TASK PROMPT:
From the first line of the records through the line containing "Task: Click the marginfi LST logo icon", retype every line exactly and nothing else.

Collected data entries:
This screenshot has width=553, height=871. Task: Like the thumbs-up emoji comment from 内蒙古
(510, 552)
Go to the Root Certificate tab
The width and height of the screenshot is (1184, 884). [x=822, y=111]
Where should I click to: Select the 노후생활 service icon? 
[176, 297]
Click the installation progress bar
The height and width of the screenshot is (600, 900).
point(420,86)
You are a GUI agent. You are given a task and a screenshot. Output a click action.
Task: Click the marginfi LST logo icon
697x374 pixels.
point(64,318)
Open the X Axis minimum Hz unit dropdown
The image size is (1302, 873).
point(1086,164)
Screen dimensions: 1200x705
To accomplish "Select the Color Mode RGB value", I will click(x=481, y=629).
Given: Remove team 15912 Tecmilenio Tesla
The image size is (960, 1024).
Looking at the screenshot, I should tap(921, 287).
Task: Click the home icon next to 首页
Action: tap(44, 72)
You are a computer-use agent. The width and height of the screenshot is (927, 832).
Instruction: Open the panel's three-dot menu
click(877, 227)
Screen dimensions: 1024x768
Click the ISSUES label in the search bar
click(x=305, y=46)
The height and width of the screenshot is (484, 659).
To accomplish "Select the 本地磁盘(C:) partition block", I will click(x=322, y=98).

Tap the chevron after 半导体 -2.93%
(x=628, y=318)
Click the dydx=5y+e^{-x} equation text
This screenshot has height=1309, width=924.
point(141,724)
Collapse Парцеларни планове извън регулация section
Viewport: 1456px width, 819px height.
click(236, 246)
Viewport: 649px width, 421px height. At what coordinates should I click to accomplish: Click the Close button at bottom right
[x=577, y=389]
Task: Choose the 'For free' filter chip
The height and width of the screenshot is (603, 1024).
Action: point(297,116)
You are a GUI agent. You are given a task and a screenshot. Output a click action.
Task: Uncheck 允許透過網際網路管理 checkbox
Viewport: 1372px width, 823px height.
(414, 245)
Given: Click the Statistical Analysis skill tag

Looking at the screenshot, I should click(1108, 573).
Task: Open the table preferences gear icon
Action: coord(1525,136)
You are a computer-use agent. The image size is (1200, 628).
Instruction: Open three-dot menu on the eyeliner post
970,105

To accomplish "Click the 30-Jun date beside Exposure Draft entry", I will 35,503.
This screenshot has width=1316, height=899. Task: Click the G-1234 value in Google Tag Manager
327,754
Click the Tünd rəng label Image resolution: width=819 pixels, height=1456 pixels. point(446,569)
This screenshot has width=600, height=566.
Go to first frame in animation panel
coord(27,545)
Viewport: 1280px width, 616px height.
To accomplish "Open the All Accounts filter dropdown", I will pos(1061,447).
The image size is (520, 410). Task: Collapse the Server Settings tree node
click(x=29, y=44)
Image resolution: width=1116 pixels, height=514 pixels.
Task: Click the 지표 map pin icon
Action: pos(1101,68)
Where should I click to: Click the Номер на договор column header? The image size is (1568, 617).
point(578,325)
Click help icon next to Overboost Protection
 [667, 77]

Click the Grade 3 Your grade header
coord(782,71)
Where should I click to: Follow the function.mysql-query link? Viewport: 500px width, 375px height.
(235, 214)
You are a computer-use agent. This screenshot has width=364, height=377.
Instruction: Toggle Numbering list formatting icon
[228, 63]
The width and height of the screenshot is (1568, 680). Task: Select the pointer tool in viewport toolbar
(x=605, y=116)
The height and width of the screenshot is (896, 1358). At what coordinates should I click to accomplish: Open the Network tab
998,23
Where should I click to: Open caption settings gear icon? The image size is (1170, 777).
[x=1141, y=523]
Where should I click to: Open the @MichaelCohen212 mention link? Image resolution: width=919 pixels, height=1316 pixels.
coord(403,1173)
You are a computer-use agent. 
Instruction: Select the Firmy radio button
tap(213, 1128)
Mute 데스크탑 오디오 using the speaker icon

YOUR RESPONSE:
This screenshot has width=553, height=871. Task: Like the thumbs-up emoji comment from 内蒙古
(510, 552)
Go to the Root Certificate tab
The width and height of the screenshot is (1184, 884). [x=822, y=111]
Where should I click to: Select the 노후생활 service icon? 
[176, 297]
Click the installation progress bar
The height and width of the screenshot is (600, 900).
point(420,86)
You are a GUI agent. You are given a task and a screenshot. Output a click action.
Task: Click the marginfi LST logo icon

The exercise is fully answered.